HDFC Bank has also seen huge underperformance in the past year. It made a high of 1,724 on 19th Oct 2021 and is now currently down 21% from its all-time high price. It recently made its 52-week low of 1,353 on 2nd March 2022. The stock is clearly underperforming its peers. ICICI Bank has given a return of 12.08%, Axis Bank with -1.94%, IndusInd with -16.68% and Kotak Bank has given -5.94% in the past year. But the company’s fundamental is very strong over the same period. It reported Profit After Tax of 10,342 crores in Q3 FY22 vs 8,758 crores in Q3 FY21, a growth of 18% YoY. When a company consistently reports such growth numbers on its higher base as well, such a company’s one-year underperformance should never create uncertainty. Because over time, Share price ultimately has to catch up with the fundamentals.
The insurance sector has seen huge volatility in its profitability numbers due to the pandemic.
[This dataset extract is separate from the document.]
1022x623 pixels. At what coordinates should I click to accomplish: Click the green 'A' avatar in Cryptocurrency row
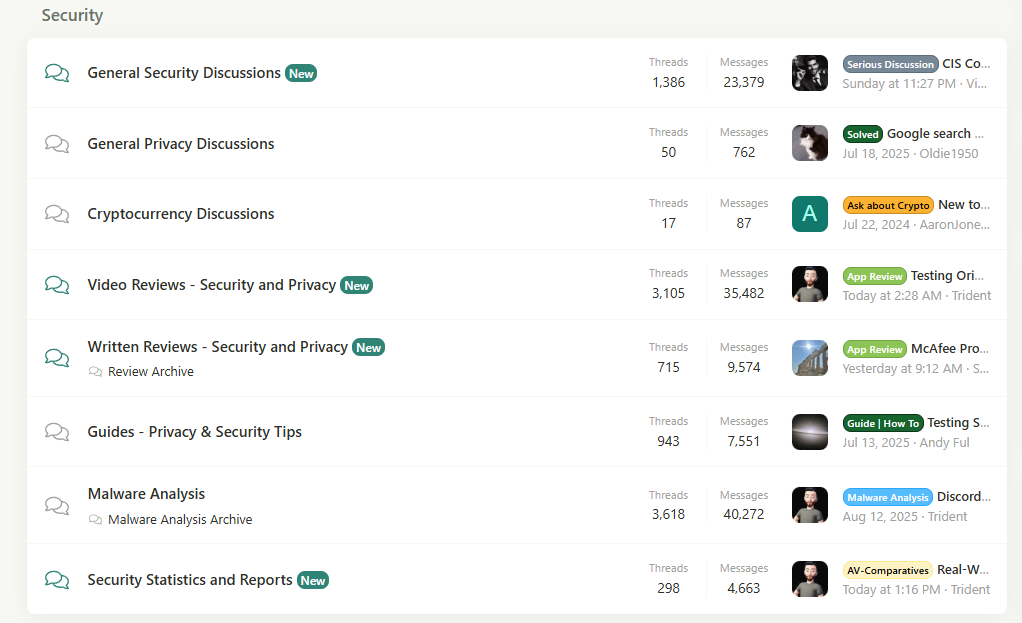810,214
Rising Covid claims have resulted in volatility in Profit After Tax numbers of all the Insurance Companies. HDFC Life the strongest player amongst the Insurance Companies group has fallen 28% from its 52-week high of 776 which was made on 15th Nov 2021. The stock recently made a low of 520 on 28th Feb 2022. On account of strong parentage, the company enjoyed higher valuations. Its current PE is 99.37 which is still substantially high. Its 1-Year Median PE is 112.41 and 3-Year Median PE is 91.91.
Amongst the whole HDFC Group, HDFC AMC has seen the most underperformance. It is down 38% from its 52-week high of 3,363 which was made on 13th Sept 2021. But HDFC AMC is not the one underperforming, the whole AMC industry has seen underperformance. Nippon India AMC is down 14.54% in the past year and UTI Asset Management is up 43.68% in the past year. Most of the AMCs have shown underperformance as investors are favoring passive investing over Active Investing.